NHS bosses could get pay rises in bid to attract the ‘best leaders’

NHS bosses could get a pay boost under reform plans, as a former defence chief leading a review of NHS management has been urged to consider the incentives needed to attract the "best leaders".

Sir Gordon Messenger, former Vice Chief of the Defence Staff, has been appointed to lead the “most far-reaching review” of NHS management in 40 years.

The general, who led the Royal Marines’ invasion of Iraq, has been asked to “look at how we can support leaders to drive up efficiency and give staff the space to focus on delivering care for patients”.

This has led to speculation that it could see a cut in the number of well-paid managers so more money goes directly to patient care. 
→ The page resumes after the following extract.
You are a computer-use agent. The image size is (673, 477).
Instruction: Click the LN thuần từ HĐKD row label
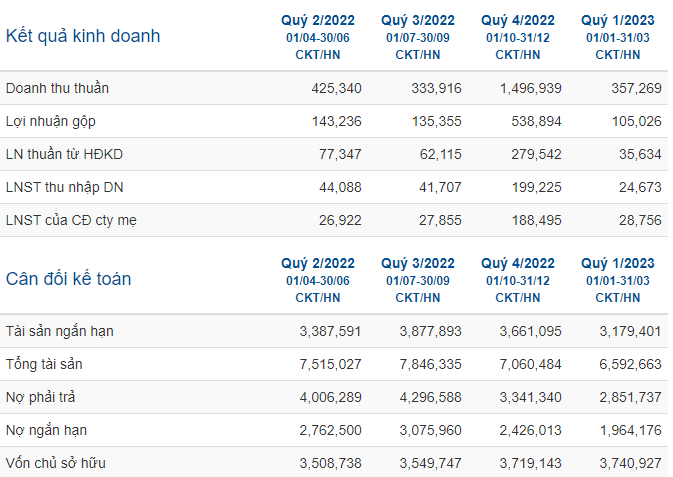click(x=64, y=154)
However, the terms of reference of the review, published on Tuesday, suggest that higher pay rates may be needed to attract the highest performers, or persuade them to take on the toughest jobs. 

‘The right incentives for the best leaders’

In the terms, Sir Gordon is asked to consider “the drivers of performance and the standards expected of good leaders and leadership teams”.

This should result in “proposals for ensuring the right incentives for the best leaders and leadership teams to take on the most difficult leadership challenges,” the terms state. 

He is also being asked “whether the right pay and incentives are in place to foster good and excellent performance and recruit and retain the best leaders from start of career to retirement”.

The review is due to report in four months, with officials promising a delivery plan for implementation.

Plans for ‘driving up efficiency’

The former army chief has been asked to draw up plans for “driving up efficiency”.

The terms say this means supporting leaders, managers, clinicians and wider staff in creating the space and time for them to focus on delivering for patients and care users.

The review was announced by Sajid Javid, the Health Secretary, at the Conservative Party conference last month, when it was described as the “most far-reaching review” of NHS leadership since the 1980s. 

However, there have been many reviews since the 1980s, and questions remain about what difference they have made. 

Sir Gordon has been asked to examine whether the findings of previous reports on leadership have been delivered and what their impact has been. 

Sir Gordon will be supported by Leeds Teaching Hospital Trust chair Dame Linda Pollard.